Le 3 Juillet 1963
Chère Jeannette,
Nous sommes bien arrivés à Viallace, après un voyage un peu épuisant. Dédé conduisait bien mais il avait tendance à s'endormir. Je lui ai parlé pendant toute la fin du trajet. Brice s'est tenu été relativement tranquille, enfin, à trois ans, on ne peut pas lui demander d'être sage comme une image. Il a juste fallu s'arrêter en catastrophe parce qu'il n'a pas supporté les virages qui se succédaient avant d'arriver au village. Ici, la pension de famille est très accueillante. Monsieur Froissard se met en quatre pour nous être agréable. La tante Monique pourra se reposer et, avec l'aide de Dieu, récupérer de sa maladie. Je l'ai trouvée terriblement amaigrie lorsque nous sommes passés la prendre à Chatillon. Tout à l'heure, elle a tenu à promener Brice dans sa poussette pour une découverte du bourg. Il n'y a qu'un commerce, une épicerie avec une pompe à essence. Elle fait dépôt de pain et on y trouve les journaux du matin. Si tu veux téléphoner, tu demandes à l'opératrice le 34 à Viellace. Monsieur Froissard nous a dit qu'il nous avertirait si nous avions un appel. Dédé a garé la DS dans la cour et aussitôt, les gamins du coin sont venus l'admirer (la DS, pas Dédé !). C'est vrai, que par chez eux, il n'y en a pas tant que ça.

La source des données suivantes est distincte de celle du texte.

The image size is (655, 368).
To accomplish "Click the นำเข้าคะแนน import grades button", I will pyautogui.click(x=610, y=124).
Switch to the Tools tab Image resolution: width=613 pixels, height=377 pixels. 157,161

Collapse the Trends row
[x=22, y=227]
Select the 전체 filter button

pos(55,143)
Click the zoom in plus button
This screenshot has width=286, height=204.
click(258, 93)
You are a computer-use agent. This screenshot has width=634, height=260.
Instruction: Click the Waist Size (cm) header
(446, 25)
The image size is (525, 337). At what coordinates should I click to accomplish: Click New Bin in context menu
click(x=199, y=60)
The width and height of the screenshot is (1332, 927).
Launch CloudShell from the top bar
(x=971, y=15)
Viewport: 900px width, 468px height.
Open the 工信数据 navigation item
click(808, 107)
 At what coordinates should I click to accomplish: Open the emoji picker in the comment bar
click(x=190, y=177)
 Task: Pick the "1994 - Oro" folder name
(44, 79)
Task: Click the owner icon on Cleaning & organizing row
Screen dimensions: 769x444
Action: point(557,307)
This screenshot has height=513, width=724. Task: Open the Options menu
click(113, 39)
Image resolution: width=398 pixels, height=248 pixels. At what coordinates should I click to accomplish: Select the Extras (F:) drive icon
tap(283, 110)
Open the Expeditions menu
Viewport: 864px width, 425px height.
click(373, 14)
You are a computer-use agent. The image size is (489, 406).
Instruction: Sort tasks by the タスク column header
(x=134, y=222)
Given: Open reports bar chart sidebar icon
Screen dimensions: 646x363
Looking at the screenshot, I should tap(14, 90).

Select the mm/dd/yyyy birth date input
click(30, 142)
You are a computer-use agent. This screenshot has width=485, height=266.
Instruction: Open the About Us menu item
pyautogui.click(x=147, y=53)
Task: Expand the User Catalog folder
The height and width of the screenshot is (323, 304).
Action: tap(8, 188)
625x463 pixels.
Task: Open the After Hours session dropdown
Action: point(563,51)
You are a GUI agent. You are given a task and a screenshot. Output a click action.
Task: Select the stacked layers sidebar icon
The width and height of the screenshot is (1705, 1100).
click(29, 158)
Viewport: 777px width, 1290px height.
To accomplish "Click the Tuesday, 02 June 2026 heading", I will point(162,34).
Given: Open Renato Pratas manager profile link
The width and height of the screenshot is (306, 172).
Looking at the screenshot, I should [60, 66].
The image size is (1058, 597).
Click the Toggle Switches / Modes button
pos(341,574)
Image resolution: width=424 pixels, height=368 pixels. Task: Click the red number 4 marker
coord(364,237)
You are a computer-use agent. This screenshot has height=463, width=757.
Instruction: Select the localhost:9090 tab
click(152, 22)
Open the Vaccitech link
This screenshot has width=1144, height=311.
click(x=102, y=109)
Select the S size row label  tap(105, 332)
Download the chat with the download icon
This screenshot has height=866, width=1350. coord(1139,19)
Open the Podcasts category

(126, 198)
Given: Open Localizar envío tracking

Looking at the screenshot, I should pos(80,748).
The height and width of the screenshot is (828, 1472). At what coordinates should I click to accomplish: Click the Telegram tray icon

Demain matin, nous irons chercher du lait bien chaud à la ferme voisine, cela nous fera une sortie. Ce soir, madame Froissard a dit qu'elle nous cuisinerait de l'aligot. Une spécialité d'ici à base de pommes de terre et de cantal, parait-il. Gustave et Mine, qui nous ont confié Brice, sont restés auprès de mamie Nanette. Le docteur a dit que c'était une question de jours. Je ne crois pas que le petit se rend compte. Je vais te laisser maintenant, c'est l'heure des actualités sur la télé du salon.
Nous pensons bien à toi, ma Jeannou et à notre pauvre Jo. Dédé et Monique se joignent à moi pour t'embrasser très fort.